If consumers didn’t need the ability to hold or experience tangible items, more and more technology companies wouldn’t feel the need to erect walls for their brand. Google is offering an array of interactive experiences as well as tech related classes and events. Customers can visit the store to learn things like how to set up their cell-phone shortcuts or how to use their cloud storage.
Talks of Google opening physical stores have been happening for a few years now, with speculation around what US locations would be graced with the showroom first. People got a taste of it with “Chrome Zone” a store-in-a-store that opened up in several US best buys over the last few years. “Winter Wonderlab” was a similar pop-up shop that appeared in various locations around the holiday season.

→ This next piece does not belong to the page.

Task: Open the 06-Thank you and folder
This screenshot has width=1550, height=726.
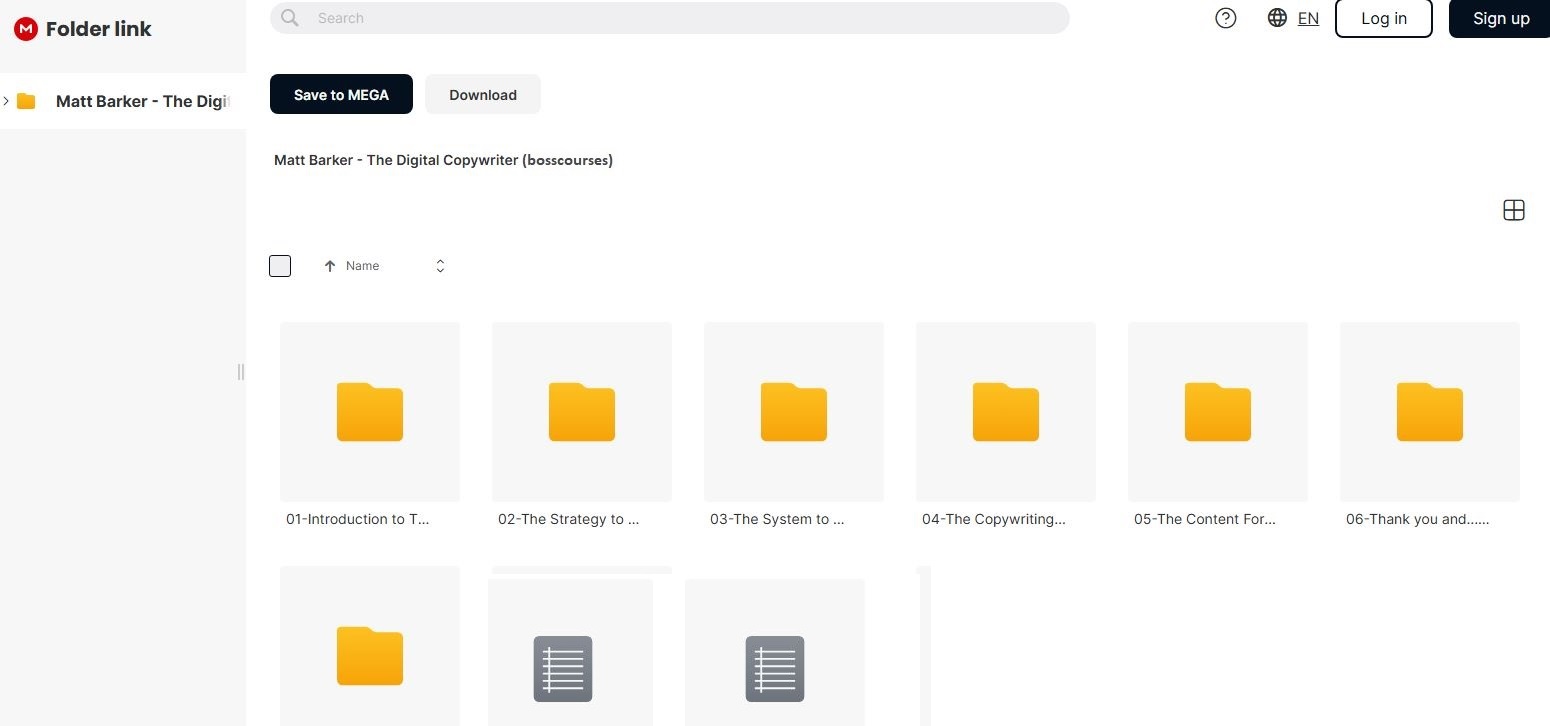Action: (x=1429, y=411)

The try-before-you-buy experience is a necessity that consumers are seemingly not willing to give up. While online shopping rates continue to increase slightly, this doesn’t appear to be a detriment to the offline world. What is becoming increasingly apparent is the importance of being omni-channel capable. Brick and mortar stores don’t need to worry about online stores taking their place, but they DO have to worry about connecting all of their services together seamlessly for consumer convenience.
In recent years there has been speculation around the certainty of the offline store’s life span. To the large group of individuals who still believe that brick and mortar is dying, this is yet another irrefutable example of how it is truly here to stay.